**Soal Tugas a**
Dalam teks tentang penguatan akidah, sebutkan semua kata yang diawali huruf kapital padahal tidak berada di awal kalimat.

**Kutipan Teks**
=-=-=-=-=
Penguatan akidah bagi generasi muda agar tidak terjerumus atau terseret kepada paham Ateis, perlu dilakukan secara dini. Sebab jika penanaman nilai-nilai ketuhanan ini lemah, maka kekuatiran bisa terjebak dan terseret dengan paham ateis, akan berpotensi besar bisa terjadi bagi sang anak.
Karena pembentukan karakter dan pemahaman akidah itu tidak bisa diabaikan dan harus dilakukan secara dini, sehingga peran orang tua sangat menentukan.
Banyak cara yang bisa dilakukan bagi orang tua untuk memberikan pemahaman kepada sang anak bahwa kita ini merupakan makluk ciptaannya. Cara itu tentu dengan tetap berpedoman kepada Alquran dan sunah rasul, sebab dua hal ini merupakan tuntunan keselamatan bagi umat Islam baik di dunia maupun akhirat.
=-=-=-=-=
**Cuplikan Data**
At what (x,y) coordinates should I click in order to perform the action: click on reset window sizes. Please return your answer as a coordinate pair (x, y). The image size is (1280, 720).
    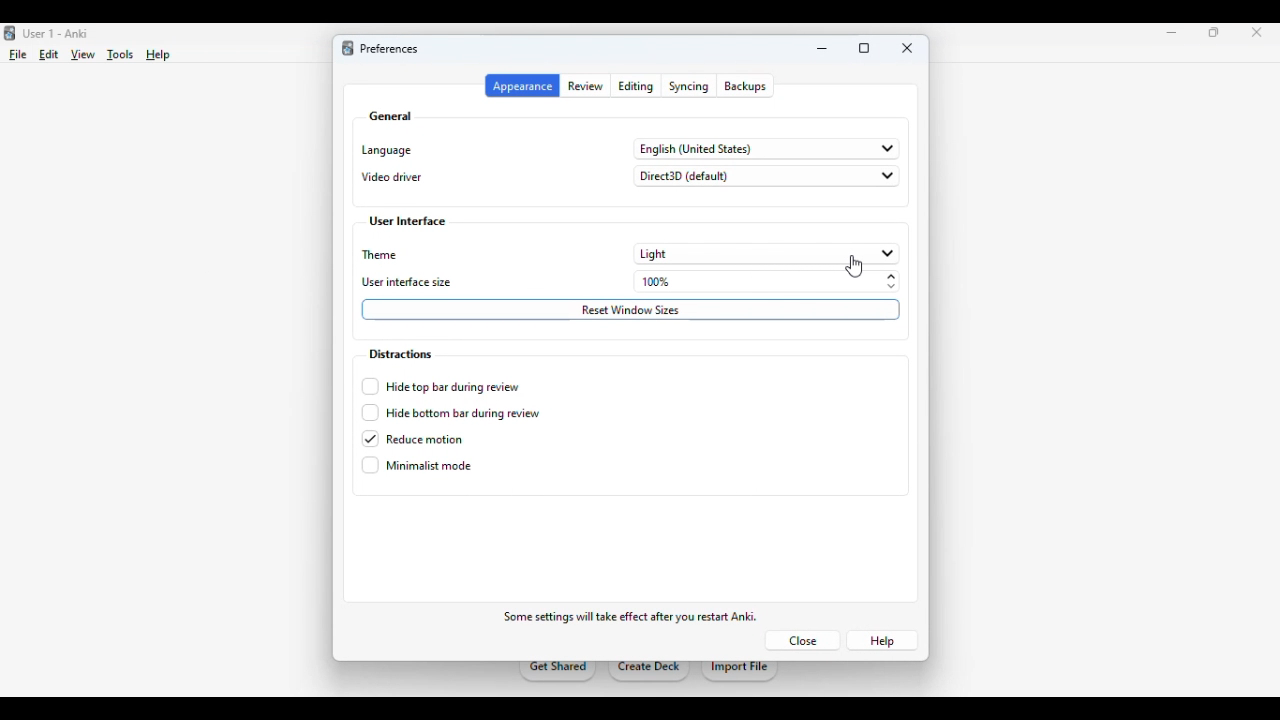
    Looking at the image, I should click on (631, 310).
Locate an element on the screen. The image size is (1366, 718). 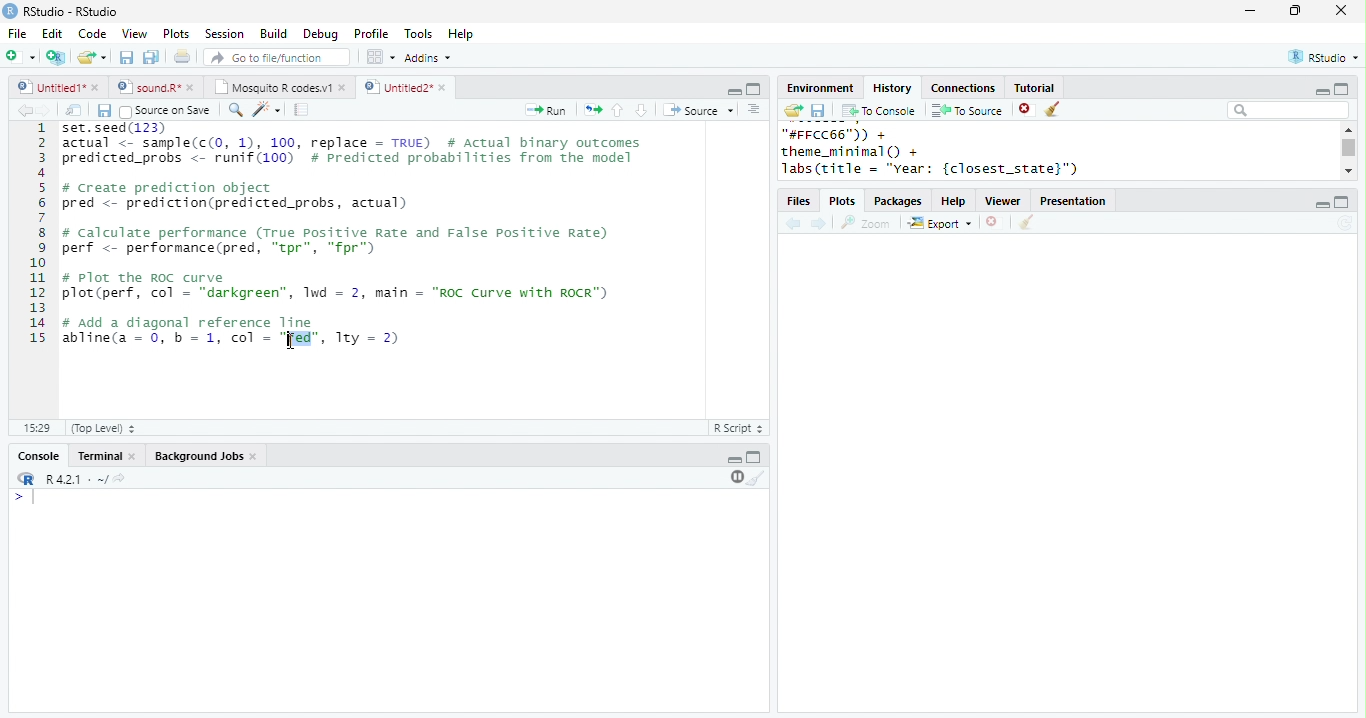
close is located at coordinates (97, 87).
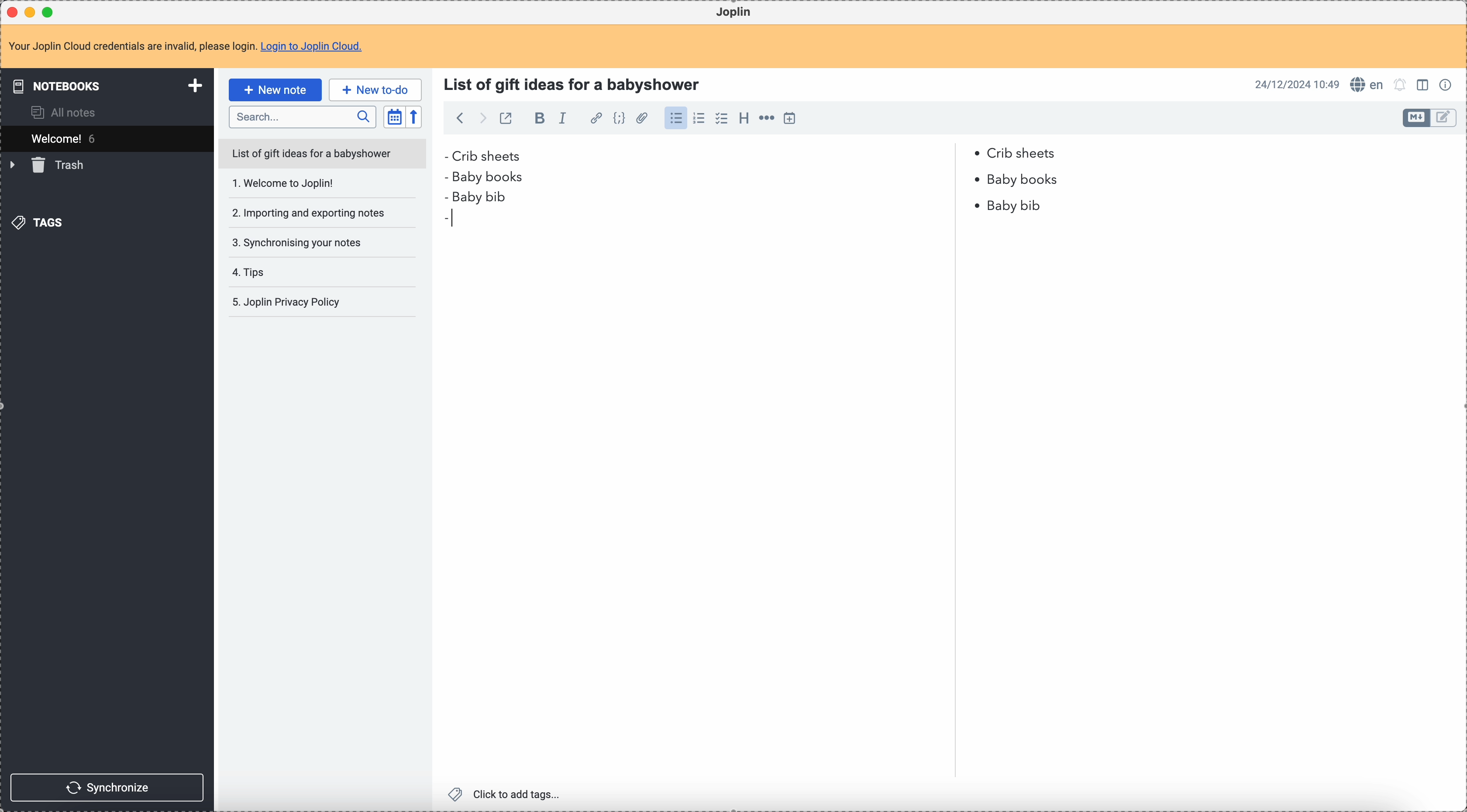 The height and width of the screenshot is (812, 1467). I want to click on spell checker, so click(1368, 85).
=-=-=-=-=
**Soal Tugas b**
Sajikan ulang baris-baris data di atas sebagai tabel Markdown dengan kolom "No" untuk nomor urut dan "Isi" untuk isi baris. Lewati baris kosong dan jangan sertakan gambar.

**Jawaban Tugas a**
Ateis, Alquran, Islam

**Jawaban Tugas b**
| No | Isi |
|---|---|
| 1 | At what (x,y) coordinates should I click in order to perform the action: click on reset window sizes. Please return your answer as a coordinate pair (x, y). The image size is (1280, 720). |
| 2 |     Looking at the image, I should click on (631, 310). |
| 3 | Locate an element on the screen. The image size is (1366, 718).  |
| 4 | close is located at coordinates (97, 87). |
| 5 |  The height and width of the screenshot is (812, 1467). I want to click on spell checker, so click(1368, 85). |